2024-05-28T06:00:01.667Z INFO http-nio-127.0.0.1-7440-exec-46 TransportNodeLcmFacadeImpl 32276 FABRIC [nsx@6876 comp="nsx-manager" level="INFO" reqId="2920769e-####-#####-####-ac02d1086a22" subcomp="manager" username="nsx_policy"] TransportNodeFacade : getTransportNode(..) for id [eba35663-####-#####-####0ee94b87aeba]
2024-05-28T06:00:01.702Z INFO http-nio-127.0.0.1-7440-exec-33 HeatMapServiceImpl 32276 MONITORING [nsx@6876 comp="nsx-manager" level="INFO" reqId="180dc84b-####-#####-####-41e8d3fe5629" subcomp="manager" username="nsx_policy"] Updated Tunnel connection status for TransportNode eba35663-####-#####-####0ee94b87aeba
2024-05-28T06:00:01.719Z INFO http-nio-127.0.0.1-7440-exec-33 EdgeNodeInstallInfo 32276 FABRIC [nsx@6876 comp="nsx-manager" level="INFO" reqId="180dc84b-####-#####-####-41e8d3fe5629" subcomp="manager" username="nsx_policy"] Node EdgeNodeInstallInfo/eba35663-####-#####-####-0ee94b87aeba State: NODE_READY TN Config State: TRANSPORT_NODE_SYNC_PENDING
2024-05-28T06:00:01.719Z INFO http-nio-127.0.0.1-7440-exec-33 EdgeNodeInstallInfo 32276 FABRIC [nsx@6876 comp="nsx-manager" level="INFO" reqId="180dc84b-####-#####-####-41e8d3fe5629" subcomp="manager" username="nsx_policy"] Node EdgeNodeInstallInfo/eba35663-####-#####-####-0ee94b87aeba State: NODE_READY TN Config State: TRANSPORT_NODE_SYNC_PENDING
2024-05-28T06:01:04.734Z INFO HeatMap-ConnCheck-Thread HeatmapConnCheckService 32276 MONITORING [nsx@6876 comp="nsx-manager" level="INFO" subcomp="manager"] node eba35663-####-#####-####-0ee94b87aeba ccp update timeout, time stamp: current 1716876064733, ccp 1716874460829, interval 360000 in milliseconds
2024-05-28T06:01:04.763Z INFO HeatMap-ConnCheck-Thread HeatmapConnCheckService 32276 MONITORING [nsx@6876 comp="nsx-manager" level="INFO" subcomp="manager"] update node status to unknown due to timeout for node eba35663-####-#####-####0ee94b87aeba
(END)

Environment

NSX-T version 3.1.2.0

Cause

Update action was aborted for ConcurrentUpdateException, and ConcurrentUpdateException was converted to TransactionAbortedException. 

Resolution

This is a known issue and the engineering team is aware of it. The issue is resolved in the future release.

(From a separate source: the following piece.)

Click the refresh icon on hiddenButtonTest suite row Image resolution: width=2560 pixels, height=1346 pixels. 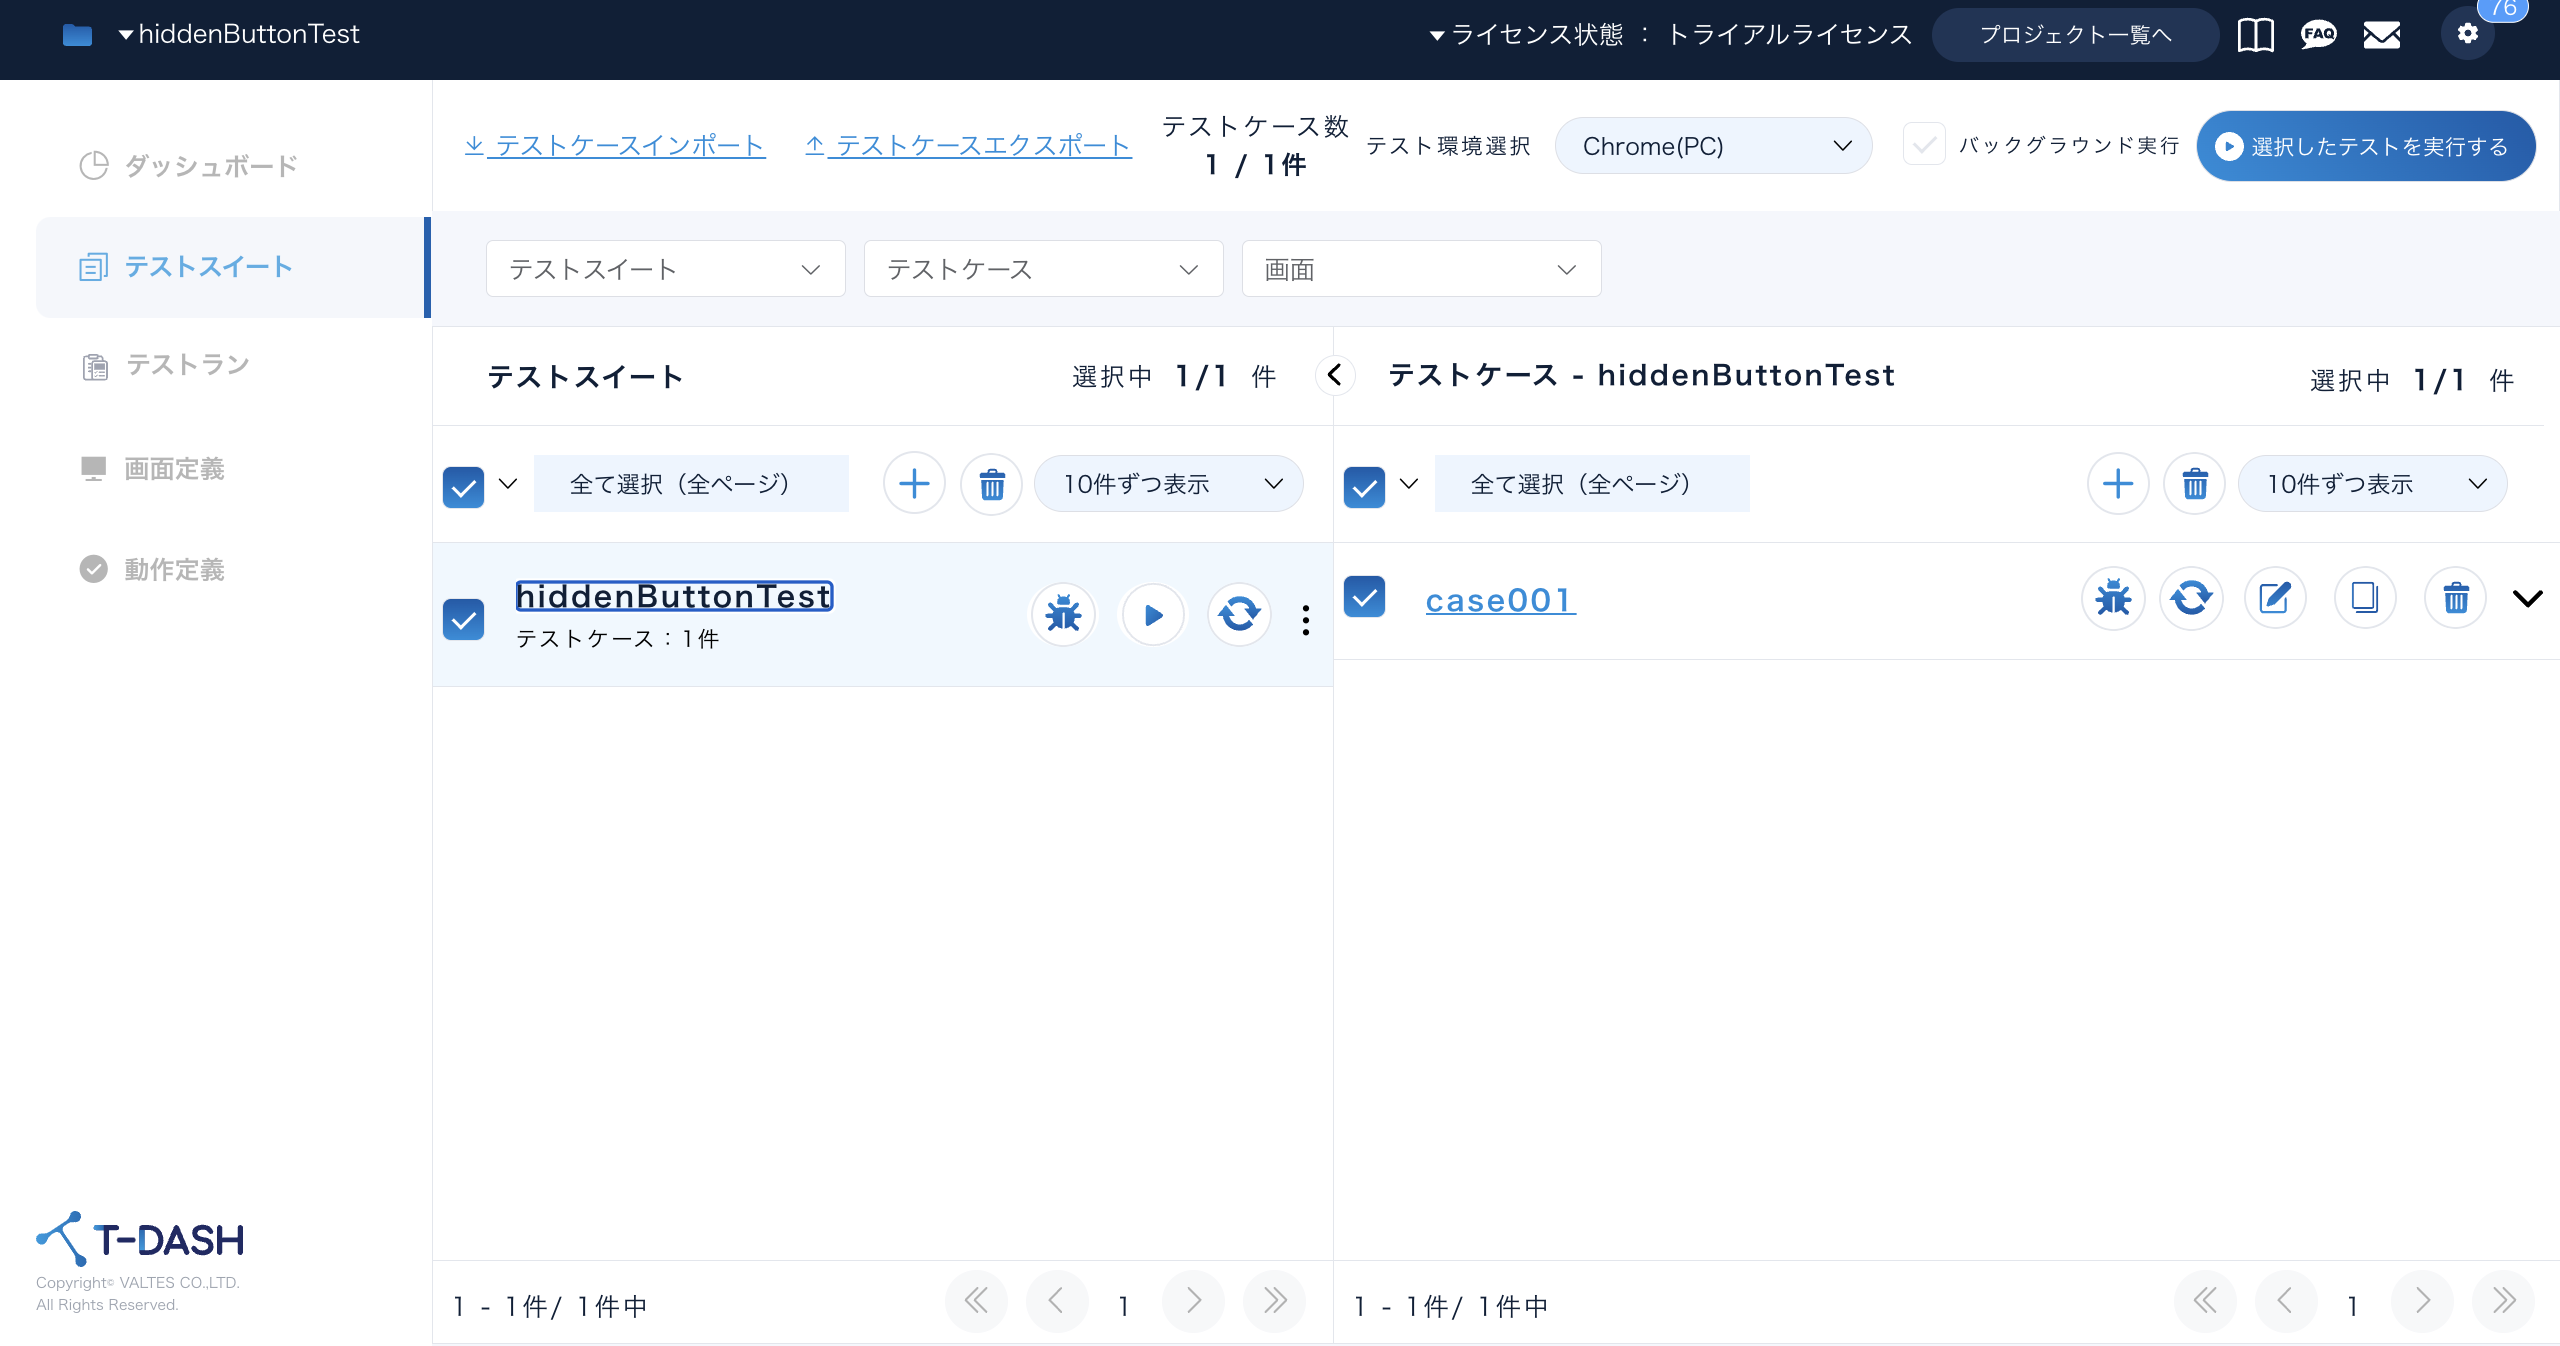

As a workaround, you can restart the proton service on the manager nodes.

/etc/init.d/proton status    #check the status of the service
/etc/init.d/proton restart   #restart the proton service

Note: Make sure the proton service is up and the cluster is stable before restarting the service on the second and third nodes.